*** Opening Stored data ***

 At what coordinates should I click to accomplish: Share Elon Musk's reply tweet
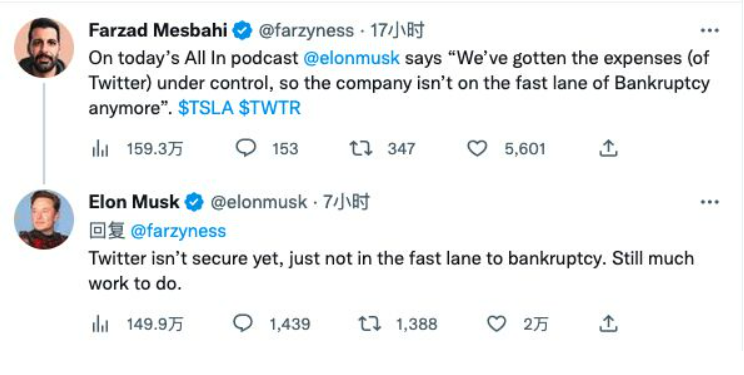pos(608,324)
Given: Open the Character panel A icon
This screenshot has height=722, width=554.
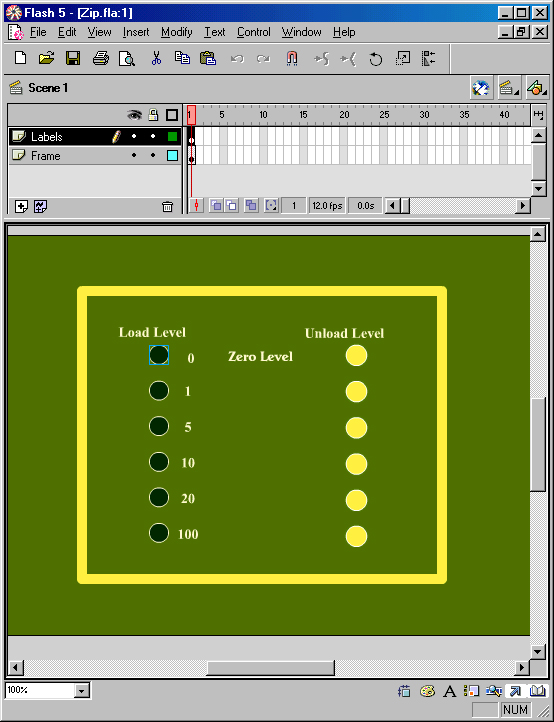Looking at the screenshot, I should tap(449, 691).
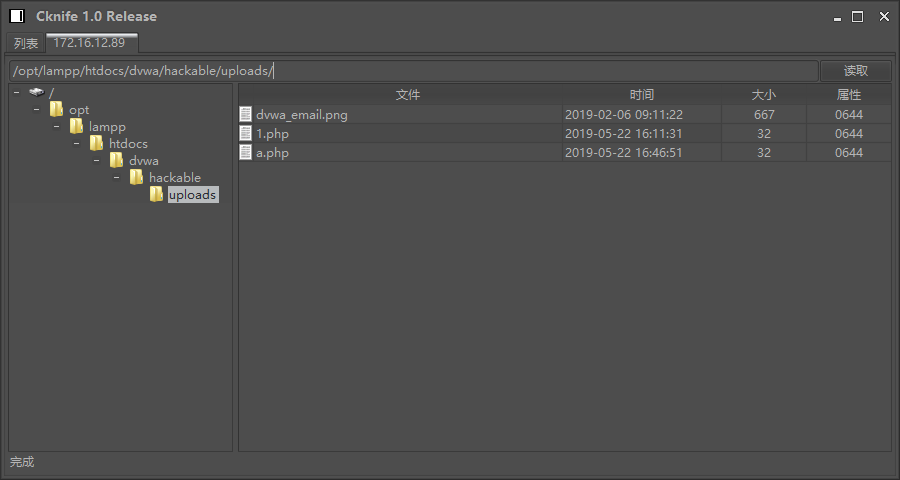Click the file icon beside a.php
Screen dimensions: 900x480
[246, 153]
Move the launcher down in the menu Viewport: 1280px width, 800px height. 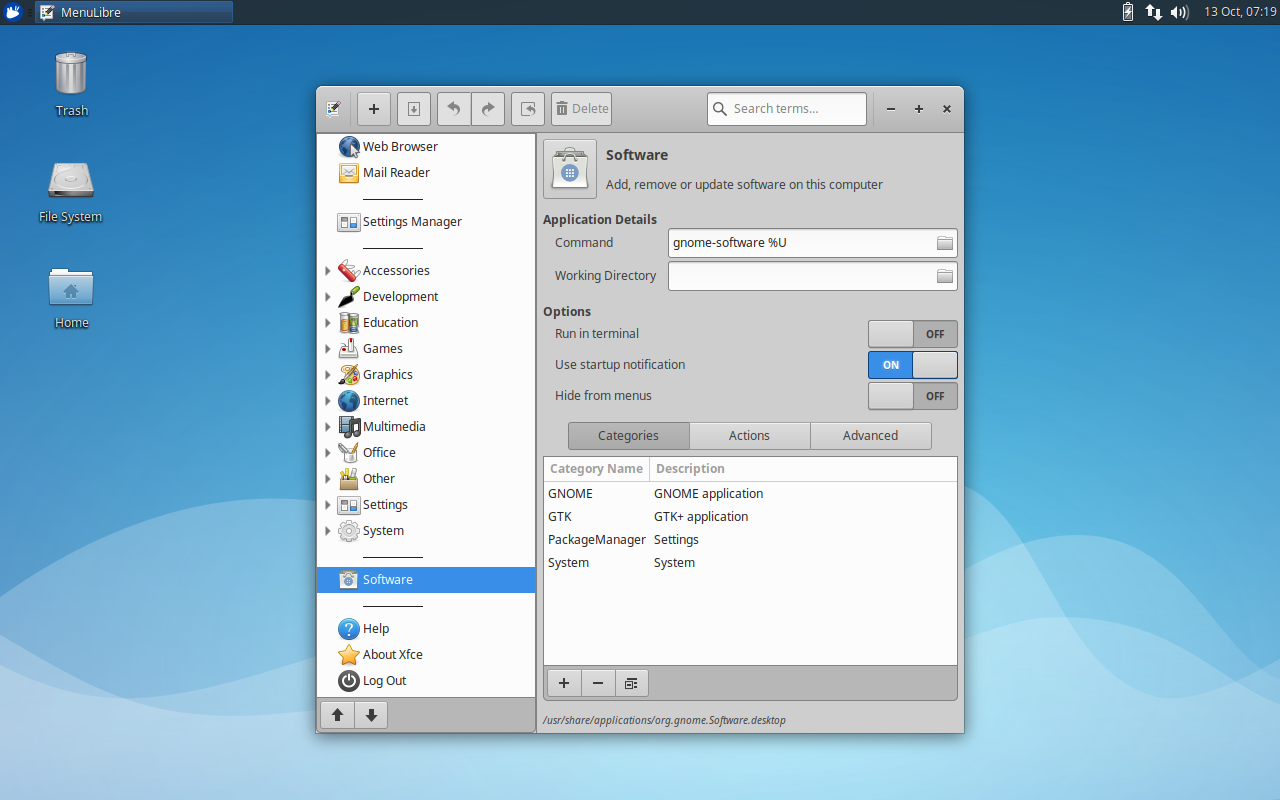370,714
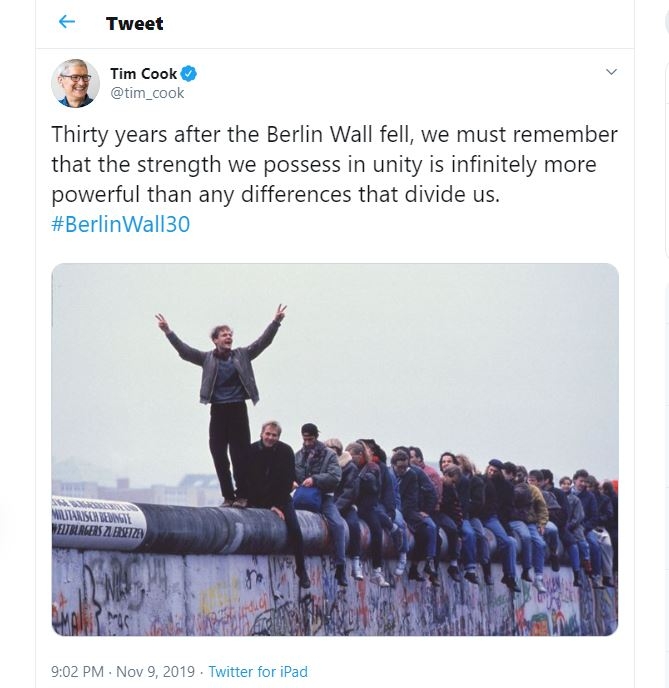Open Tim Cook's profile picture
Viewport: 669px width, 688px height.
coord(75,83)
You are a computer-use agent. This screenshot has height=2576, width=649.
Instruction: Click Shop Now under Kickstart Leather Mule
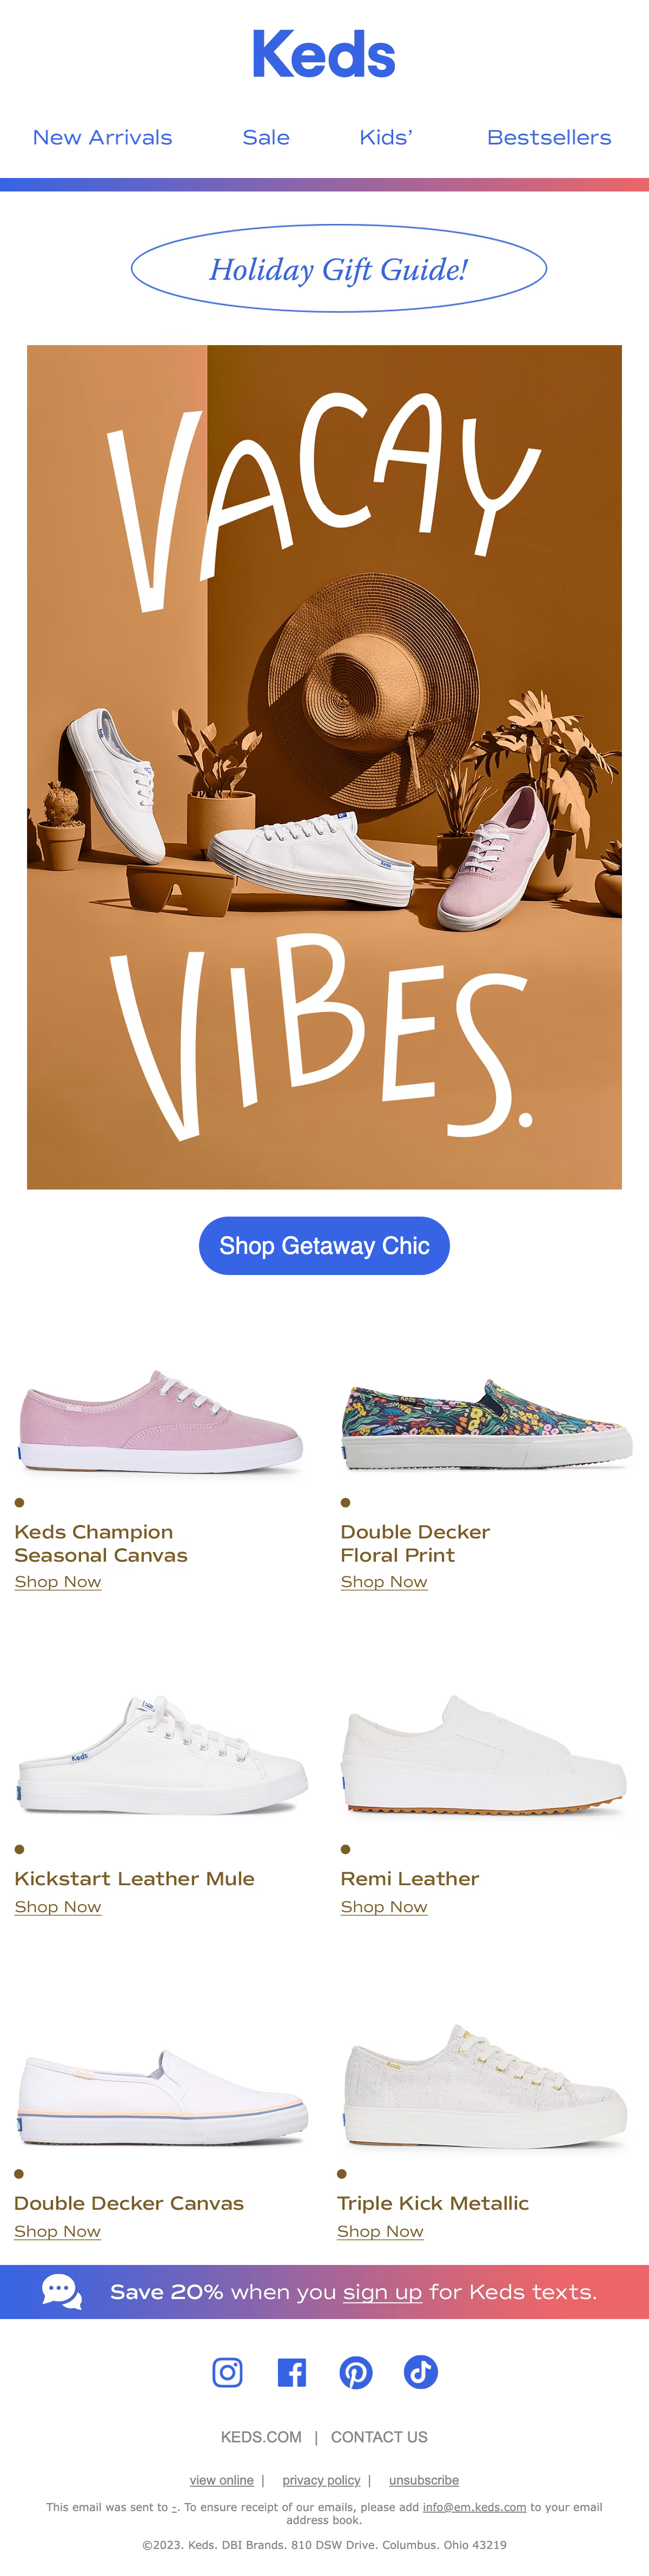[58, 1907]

*** Closing Stored data ***

For this task, give again exactly the lines from the line with "Instruction: Click Shop" through the end of the entries, including both ends, and omit the pictures.

## Response to the exercise
Instruction: Click Shop Now under Kickstart Leather Mule
[58, 1907]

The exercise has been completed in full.